__WHAT YOU WILL DO__
All entries should be copied exactly, none left out.

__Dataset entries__
=====
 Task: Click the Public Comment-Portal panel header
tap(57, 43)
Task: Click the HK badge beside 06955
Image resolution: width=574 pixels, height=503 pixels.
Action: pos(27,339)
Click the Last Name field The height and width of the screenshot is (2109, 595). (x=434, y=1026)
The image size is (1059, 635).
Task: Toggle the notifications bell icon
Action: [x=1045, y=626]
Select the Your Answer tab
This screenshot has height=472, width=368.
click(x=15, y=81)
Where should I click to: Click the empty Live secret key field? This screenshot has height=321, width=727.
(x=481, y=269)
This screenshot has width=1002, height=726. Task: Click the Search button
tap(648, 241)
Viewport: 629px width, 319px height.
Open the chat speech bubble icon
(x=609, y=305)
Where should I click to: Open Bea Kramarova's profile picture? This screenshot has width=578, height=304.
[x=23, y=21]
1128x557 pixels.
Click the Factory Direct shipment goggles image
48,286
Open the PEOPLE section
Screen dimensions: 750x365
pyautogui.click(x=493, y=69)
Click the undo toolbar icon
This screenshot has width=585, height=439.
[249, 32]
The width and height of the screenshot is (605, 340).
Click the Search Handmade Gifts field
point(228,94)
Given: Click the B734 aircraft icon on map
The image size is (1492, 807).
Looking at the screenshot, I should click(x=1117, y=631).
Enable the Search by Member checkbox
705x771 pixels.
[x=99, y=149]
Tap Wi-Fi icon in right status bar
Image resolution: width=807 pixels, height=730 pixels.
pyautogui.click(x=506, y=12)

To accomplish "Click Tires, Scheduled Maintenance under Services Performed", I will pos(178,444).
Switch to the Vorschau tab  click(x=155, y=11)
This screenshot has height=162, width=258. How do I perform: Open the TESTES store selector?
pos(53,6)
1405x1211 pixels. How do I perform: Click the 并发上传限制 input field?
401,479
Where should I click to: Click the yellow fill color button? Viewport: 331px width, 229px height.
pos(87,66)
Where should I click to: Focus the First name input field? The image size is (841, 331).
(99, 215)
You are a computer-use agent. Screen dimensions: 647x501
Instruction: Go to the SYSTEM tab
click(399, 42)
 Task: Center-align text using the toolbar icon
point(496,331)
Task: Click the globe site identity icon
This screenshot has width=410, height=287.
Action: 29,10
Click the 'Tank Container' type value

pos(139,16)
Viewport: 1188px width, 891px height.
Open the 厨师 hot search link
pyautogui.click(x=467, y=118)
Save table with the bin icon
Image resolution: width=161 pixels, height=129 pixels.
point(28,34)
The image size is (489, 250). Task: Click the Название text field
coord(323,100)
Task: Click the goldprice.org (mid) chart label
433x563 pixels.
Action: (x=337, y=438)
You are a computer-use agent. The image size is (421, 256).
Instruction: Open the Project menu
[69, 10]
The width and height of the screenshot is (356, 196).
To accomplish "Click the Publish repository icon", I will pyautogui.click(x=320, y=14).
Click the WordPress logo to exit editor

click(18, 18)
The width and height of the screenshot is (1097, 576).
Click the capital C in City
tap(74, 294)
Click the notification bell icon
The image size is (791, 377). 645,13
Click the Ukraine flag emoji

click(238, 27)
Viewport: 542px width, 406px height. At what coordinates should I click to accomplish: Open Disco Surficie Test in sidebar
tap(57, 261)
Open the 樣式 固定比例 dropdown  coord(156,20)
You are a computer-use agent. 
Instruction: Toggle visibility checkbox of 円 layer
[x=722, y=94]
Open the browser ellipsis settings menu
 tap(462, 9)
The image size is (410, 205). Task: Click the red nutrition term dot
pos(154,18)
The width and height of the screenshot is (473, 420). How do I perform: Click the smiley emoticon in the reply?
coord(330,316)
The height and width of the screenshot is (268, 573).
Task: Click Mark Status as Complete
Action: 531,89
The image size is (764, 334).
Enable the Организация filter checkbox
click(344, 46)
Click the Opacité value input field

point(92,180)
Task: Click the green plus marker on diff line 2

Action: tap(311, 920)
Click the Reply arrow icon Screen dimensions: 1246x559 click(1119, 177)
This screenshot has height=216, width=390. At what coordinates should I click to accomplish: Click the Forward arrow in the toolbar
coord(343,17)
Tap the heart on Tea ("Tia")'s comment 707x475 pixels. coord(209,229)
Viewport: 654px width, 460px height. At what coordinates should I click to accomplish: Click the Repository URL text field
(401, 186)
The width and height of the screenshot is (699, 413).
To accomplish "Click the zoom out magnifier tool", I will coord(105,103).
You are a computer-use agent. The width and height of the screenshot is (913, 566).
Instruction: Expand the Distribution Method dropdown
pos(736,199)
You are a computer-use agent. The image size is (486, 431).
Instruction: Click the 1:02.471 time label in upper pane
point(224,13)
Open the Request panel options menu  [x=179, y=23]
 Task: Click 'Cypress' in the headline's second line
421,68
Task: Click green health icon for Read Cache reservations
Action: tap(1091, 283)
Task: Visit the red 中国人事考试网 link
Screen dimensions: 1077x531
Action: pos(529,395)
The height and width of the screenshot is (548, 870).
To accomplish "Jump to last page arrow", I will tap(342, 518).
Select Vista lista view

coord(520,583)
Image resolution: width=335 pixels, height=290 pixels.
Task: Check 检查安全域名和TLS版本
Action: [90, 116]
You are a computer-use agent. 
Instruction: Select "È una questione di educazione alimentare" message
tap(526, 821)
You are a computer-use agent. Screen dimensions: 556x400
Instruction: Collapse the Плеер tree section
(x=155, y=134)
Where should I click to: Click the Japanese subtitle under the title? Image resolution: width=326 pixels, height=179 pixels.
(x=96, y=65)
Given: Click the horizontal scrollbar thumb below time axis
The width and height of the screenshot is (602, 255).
=====
__SOLUTION BELOW__
 Task: Click the Public Comment-Portal panel header
tap(57, 43)
Task: Click the HK badge beside 06955
Image resolution: width=574 pixels, height=503 pixels.
Action: pos(27,339)
Click the Last Name field The height and width of the screenshot is (2109, 595). (x=434, y=1026)
The image size is (1059, 635).
Task: Toggle the notifications bell icon
Action: [x=1045, y=626]
Select the Your Answer tab
This screenshot has height=472, width=368.
click(x=15, y=81)
Where should I click to: Click the empty Live secret key field? This screenshot has height=321, width=727.
(x=481, y=269)
This screenshot has width=1002, height=726. Task: Click the Search button
tap(648, 241)
Viewport: 629px width, 319px height.
Open the chat speech bubble icon
(x=609, y=305)
Where should I click to: Open Bea Kramarova's profile picture? This screenshot has width=578, height=304.
[x=23, y=21]
1128x557 pixels.
Click the Factory Direct shipment goggles image
48,286
Open the PEOPLE section
Screen dimensions: 750x365
pyautogui.click(x=493, y=69)
Click the undo toolbar icon
This screenshot has width=585, height=439.
[249, 32]
The width and height of the screenshot is (605, 340).
Click the Search Handmade Gifts field
point(228,94)
Given: Click the B734 aircraft icon on map
The image size is (1492, 807).
Looking at the screenshot, I should click(x=1117, y=631).
Enable the Search by Member checkbox
705x771 pixels.
[x=99, y=149]
Tap Wi-Fi icon in right status bar
Image resolution: width=807 pixels, height=730 pixels.
pyautogui.click(x=506, y=12)

To accomplish "Click Tires, Scheduled Maintenance under Services Performed", I will pos(178,444).
Switch to the Vorschau tab  click(x=155, y=11)
This screenshot has height=162, width=258. How do I perform: Open the TESTES store selector?
pos(53,6)
1405x1211 pixels. How do I perform: Click the 并发上传限制 input field?
401,479
Where should I click to: Click the yellow fill color button? Viewport: 331px width, 229px height.
pos(87,66)
Where should I click to: Focus the First name input field? The image size is (841, 331).
(99, 215)
You are a computer-use agent. Screen dimensions: 647x501
Instruction: Go to the SYSTEM tab
click(399, 42)
 Task: Center-align text using the toolbar icon
point(496,331)
Task: Click the globe site identity icon
This screenshot has width=410, height=287.
Action: 29,10
Click the 'Tank Container' type value

pos(139,16)
Viewport: 1188px width, 891px height.
Open the 厨师 hot search link
pyautogui.click(x=467, y=118)
Save table with the bin icon
Image resolution: width=161 pixels, height=129 pixels.
point(28,34)
The image size is (489, 250). Task: Click the Название text field
coord(323,100)
Task: Click the goldprice.org (mid) chart label
433x563 pixels.
Action: (x=337, y=438)
You are a computer-use agent. The image size is (421, 256).
Instruction: Open the Project menu
[69, 10]
The width and height of the screenshot is (356, 196).
To accomplish "Click the Publish repository icon", I will pyautogui.click(x=320, y=14).
Click the WordPress logo to exit editor

click(18, 18)
The width and height of the screenshot is (1097, 576).
Click the capital C in City
tap(74, 294)
Click the notification bell icon
The image size is (791, 377). 645,13
Click the Ukraine flag emoji

click(238, 27)
Viewport: 542px width, 406px height. At what coordinates should I click to accomplish: Open Disco Surficie Test in sidebar
tap(57, 261)
Open the 樣式 固定比例 dropdown  coord(156,20)
You are a computer-use agent. 
Instruction: Toggle visibility checkbox of 円 layer
[x=722, y=94]
Open the browser ellipsis settings menu
 tap(462, 9)
The image size is (410, 205). Task: Click the red nutrition term dot
pos(154,18)
The width and height of the screenshot is (473, 420). How do I perform: Click the smiley emoticon in the reply?
coord(330,316)
The height and width of the screenshot is (268, 573).
Task: Click Mark Status as Complete
Action: 531,89
The image size is (764, 334).
Enable the Организация filter checkbox
click(344, 46)
Click the Opacité value input field

point(92,180)
Task: Click the green plus marker on diff line 2

Action: tap(311, 920)
Click the Reply arrow icon Screen dimensions: 1246x559 click(1119, 177)
This screenshot has height=216, width=390. At what coordinates should I click to accomplish: Click the Forward arrow in the toolbar
coord(343,17)
Tap the heart on Tea ("Tia")'s comment 707x475 pixels. coord(209,229)
Viewport: 654px width, 460px height. At what coordinates should I click to accomplish: Click the Repository URL text field
(401, 186)
The width and height of the screenshot is (699, 413).
To accomplish "Click the zoom out magnifier tool", I will coord(105,103).
You are a computer-use agent. The width and height of the screenshot is (913, 566).
Instruction: Expand the Distribution Method dropdown
pos(736,199)
You are a computer-use agent. The image size is (486, 431).
Instruction: Click the 1:02.471 time label in upper pane
point(224,13)
Open the Request panel options menu  [x=179, y=23]
 Task: Click 'Cypress' in the headline's second line
421,68
Task: Click green health icon for Read Cache reservations
Action: tap(1091, 283)
Task: Visit the red 中国人事考试网 link
Screen dimensions: 1077x531
Action: pos(529,395)
The height and width of the screenshot is (548, 870).
To accomplish "Jump to last page arrow", I will tap(342, 518).
Select Vista lista view

coord(520,583)
Image resolution: width=335 pixels, height=290 pixels.
Task: Check 检查安全域名和TLS版本
Action: [90, 116]
You are a computer-use agent. 
Instruction: Select "È una questione di educazione alimentare" message
tap(526, 821)
You are a computer-use agent. Screen dimensions: 556x400
Instruction: Collapse the Плеер tree section
(x=155, y=134)
Where should I click to: Click the Japanese subtitle under the title? Image resolution: width=326 pixels, height=179 pixels.
(x=96, y=65)
Given: Click the horizontal scrollbar thumb below time axis
The width and height of the screenshot is (602, 255).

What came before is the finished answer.